# Input data
##############################

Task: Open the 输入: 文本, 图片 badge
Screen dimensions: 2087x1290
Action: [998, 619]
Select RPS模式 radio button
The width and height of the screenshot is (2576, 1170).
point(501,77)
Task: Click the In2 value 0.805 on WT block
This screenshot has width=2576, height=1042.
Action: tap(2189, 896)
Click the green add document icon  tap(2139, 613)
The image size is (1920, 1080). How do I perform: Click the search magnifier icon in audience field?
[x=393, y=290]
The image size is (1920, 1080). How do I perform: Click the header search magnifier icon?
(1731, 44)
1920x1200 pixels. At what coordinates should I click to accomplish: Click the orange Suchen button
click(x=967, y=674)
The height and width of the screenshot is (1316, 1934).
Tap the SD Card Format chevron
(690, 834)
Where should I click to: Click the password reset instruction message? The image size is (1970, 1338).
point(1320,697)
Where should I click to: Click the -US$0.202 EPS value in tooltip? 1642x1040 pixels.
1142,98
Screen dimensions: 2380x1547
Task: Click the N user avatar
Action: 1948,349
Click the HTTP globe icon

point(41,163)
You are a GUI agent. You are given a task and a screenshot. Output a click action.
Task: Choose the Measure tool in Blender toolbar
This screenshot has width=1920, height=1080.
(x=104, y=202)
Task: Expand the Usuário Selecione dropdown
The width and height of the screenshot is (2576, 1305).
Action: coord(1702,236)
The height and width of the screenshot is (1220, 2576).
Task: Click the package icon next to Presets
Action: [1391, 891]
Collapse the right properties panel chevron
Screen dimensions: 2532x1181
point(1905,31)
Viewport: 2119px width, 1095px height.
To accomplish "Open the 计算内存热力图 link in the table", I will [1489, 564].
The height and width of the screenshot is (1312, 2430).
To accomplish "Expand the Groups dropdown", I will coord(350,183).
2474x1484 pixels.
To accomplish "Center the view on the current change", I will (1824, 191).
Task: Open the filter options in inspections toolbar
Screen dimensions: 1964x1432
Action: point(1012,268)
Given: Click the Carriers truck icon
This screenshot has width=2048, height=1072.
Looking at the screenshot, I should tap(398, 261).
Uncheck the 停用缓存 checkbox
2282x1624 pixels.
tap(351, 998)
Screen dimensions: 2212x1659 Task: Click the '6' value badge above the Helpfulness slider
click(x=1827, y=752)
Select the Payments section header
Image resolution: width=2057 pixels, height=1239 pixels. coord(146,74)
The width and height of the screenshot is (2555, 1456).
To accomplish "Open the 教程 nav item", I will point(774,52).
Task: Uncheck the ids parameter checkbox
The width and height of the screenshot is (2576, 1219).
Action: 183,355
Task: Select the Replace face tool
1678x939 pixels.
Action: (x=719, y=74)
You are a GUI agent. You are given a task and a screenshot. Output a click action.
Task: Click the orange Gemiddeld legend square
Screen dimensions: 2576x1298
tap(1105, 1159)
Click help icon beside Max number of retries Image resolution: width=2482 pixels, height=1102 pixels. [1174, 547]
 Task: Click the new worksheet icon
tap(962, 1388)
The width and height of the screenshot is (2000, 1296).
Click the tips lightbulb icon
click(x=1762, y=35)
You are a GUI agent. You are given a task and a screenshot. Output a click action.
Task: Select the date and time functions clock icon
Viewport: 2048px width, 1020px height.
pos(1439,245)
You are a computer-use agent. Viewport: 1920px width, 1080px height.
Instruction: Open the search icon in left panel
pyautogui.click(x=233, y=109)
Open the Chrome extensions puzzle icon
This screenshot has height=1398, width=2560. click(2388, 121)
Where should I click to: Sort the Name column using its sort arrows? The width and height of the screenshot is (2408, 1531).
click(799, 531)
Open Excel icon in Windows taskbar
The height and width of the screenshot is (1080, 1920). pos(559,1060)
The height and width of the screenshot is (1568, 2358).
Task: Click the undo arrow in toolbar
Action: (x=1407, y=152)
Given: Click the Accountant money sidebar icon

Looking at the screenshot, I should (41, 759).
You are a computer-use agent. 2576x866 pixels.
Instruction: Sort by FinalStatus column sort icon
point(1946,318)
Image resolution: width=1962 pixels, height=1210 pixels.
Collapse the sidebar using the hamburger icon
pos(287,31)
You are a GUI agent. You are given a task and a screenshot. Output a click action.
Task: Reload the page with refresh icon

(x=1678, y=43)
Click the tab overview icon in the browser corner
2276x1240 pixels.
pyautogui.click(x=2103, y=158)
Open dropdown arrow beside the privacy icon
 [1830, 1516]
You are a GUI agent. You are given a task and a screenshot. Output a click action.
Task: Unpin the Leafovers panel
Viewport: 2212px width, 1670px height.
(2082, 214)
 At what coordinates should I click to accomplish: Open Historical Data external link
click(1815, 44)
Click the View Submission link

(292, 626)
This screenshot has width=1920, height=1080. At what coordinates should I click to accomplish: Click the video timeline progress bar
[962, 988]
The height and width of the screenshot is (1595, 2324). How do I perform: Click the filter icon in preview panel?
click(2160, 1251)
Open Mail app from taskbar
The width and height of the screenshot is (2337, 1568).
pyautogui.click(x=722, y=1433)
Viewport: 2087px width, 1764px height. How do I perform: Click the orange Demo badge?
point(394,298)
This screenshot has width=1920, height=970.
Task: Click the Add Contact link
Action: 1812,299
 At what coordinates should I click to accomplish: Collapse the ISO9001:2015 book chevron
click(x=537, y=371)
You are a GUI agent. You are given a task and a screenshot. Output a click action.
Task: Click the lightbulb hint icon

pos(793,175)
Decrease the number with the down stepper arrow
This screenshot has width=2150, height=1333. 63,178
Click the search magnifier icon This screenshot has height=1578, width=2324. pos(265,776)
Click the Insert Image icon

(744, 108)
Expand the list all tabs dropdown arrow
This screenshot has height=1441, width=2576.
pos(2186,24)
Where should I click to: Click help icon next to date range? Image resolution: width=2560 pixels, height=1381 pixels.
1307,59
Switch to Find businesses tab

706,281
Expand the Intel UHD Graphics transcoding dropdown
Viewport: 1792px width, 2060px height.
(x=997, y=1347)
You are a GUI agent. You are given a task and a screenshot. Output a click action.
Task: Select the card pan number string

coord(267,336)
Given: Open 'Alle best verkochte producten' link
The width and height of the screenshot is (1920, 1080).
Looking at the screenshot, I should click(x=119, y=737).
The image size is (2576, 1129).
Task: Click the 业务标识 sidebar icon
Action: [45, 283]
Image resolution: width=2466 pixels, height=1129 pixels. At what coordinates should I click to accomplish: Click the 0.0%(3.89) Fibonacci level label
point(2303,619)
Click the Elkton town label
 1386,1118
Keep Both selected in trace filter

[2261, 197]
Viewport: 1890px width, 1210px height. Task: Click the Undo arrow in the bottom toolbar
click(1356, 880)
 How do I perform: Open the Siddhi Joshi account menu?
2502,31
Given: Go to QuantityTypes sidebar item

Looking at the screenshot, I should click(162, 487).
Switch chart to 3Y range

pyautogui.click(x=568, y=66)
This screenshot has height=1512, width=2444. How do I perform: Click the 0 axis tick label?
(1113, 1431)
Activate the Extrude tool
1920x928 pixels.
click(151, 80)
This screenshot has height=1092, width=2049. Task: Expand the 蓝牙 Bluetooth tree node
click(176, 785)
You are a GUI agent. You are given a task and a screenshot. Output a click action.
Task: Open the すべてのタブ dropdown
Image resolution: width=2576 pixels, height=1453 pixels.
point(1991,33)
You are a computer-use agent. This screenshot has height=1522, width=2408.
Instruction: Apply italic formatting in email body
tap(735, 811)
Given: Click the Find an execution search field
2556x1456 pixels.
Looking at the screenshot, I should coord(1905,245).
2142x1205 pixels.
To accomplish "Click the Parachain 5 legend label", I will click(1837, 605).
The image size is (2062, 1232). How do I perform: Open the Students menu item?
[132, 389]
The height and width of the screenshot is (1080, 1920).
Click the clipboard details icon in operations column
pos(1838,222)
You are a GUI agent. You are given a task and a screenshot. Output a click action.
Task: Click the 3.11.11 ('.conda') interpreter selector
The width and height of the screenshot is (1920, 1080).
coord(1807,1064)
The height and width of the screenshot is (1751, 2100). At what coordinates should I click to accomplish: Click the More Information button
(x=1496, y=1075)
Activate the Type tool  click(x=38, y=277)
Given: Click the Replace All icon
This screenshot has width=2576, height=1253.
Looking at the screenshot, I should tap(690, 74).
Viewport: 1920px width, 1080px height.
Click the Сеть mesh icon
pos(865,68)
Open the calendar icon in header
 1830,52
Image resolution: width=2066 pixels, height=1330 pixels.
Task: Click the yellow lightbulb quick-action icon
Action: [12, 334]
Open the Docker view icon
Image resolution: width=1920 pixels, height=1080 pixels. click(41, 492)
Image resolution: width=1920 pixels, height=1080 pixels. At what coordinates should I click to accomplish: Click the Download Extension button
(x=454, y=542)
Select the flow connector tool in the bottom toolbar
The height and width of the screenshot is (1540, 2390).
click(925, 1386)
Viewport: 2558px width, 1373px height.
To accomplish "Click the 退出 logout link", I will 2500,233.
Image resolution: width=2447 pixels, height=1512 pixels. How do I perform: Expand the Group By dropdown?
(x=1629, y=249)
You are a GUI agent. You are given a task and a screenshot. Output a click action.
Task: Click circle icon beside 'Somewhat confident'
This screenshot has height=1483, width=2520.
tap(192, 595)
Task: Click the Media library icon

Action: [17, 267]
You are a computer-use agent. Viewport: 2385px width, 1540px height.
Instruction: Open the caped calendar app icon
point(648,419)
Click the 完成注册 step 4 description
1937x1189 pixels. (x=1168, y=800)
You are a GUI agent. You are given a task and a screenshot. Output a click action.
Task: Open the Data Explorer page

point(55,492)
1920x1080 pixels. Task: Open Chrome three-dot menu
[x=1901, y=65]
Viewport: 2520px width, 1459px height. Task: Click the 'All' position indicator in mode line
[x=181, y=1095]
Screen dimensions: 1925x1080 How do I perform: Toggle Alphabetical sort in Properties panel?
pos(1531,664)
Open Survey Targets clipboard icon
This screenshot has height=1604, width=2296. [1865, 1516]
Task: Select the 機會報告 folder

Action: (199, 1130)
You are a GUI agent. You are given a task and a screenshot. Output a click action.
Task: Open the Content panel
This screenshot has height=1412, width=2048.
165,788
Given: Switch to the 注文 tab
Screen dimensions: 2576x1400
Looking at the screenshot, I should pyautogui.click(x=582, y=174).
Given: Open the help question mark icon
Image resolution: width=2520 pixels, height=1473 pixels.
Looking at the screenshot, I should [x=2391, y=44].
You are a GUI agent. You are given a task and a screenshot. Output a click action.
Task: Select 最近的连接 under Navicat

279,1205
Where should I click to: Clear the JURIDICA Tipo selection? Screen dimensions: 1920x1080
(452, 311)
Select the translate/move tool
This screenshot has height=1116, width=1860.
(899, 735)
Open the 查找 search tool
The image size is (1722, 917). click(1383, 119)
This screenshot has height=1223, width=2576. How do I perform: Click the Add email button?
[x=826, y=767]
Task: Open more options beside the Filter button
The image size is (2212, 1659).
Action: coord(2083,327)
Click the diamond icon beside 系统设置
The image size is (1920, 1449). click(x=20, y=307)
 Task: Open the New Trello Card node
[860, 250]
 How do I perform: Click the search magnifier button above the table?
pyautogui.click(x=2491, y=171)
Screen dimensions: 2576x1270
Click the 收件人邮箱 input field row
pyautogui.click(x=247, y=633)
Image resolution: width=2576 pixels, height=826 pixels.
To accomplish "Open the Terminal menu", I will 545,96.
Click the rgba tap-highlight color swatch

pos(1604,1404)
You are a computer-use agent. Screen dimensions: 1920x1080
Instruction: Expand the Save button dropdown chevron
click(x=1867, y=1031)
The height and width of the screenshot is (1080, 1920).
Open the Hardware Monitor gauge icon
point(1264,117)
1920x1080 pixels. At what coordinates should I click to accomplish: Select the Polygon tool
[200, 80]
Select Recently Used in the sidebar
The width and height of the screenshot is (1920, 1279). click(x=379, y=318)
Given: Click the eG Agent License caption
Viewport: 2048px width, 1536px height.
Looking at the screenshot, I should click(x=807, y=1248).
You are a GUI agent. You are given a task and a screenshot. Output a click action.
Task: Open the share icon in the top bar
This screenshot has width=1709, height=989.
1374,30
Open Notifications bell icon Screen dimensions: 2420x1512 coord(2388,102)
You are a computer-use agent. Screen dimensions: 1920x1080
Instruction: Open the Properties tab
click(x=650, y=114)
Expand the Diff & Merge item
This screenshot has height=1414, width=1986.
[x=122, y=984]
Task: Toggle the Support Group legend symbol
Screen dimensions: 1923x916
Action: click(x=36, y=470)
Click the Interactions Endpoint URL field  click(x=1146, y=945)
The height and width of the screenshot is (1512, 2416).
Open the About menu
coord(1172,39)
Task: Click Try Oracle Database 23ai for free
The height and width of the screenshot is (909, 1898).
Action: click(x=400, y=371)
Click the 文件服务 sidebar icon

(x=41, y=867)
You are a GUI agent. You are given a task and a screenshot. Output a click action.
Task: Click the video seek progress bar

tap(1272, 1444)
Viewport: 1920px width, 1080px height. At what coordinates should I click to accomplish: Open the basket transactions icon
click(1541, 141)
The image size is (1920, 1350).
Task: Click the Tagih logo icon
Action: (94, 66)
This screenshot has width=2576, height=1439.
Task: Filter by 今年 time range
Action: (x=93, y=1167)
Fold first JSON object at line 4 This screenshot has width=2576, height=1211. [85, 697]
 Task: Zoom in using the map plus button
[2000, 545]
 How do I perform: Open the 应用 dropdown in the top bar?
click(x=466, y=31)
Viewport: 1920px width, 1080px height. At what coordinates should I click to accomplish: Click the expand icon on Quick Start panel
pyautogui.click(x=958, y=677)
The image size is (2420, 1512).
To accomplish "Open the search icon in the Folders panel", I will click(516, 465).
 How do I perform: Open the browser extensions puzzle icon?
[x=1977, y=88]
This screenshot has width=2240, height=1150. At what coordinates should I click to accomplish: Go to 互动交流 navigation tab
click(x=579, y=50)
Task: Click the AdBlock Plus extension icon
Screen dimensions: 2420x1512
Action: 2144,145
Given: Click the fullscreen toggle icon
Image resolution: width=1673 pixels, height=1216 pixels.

##############################

# Exercise objective
Wherever a line above contains the string "options", copy that line.

# Task solution
Task: Open the filter options in inspections toolbar
Task: Open more options beside the Filter button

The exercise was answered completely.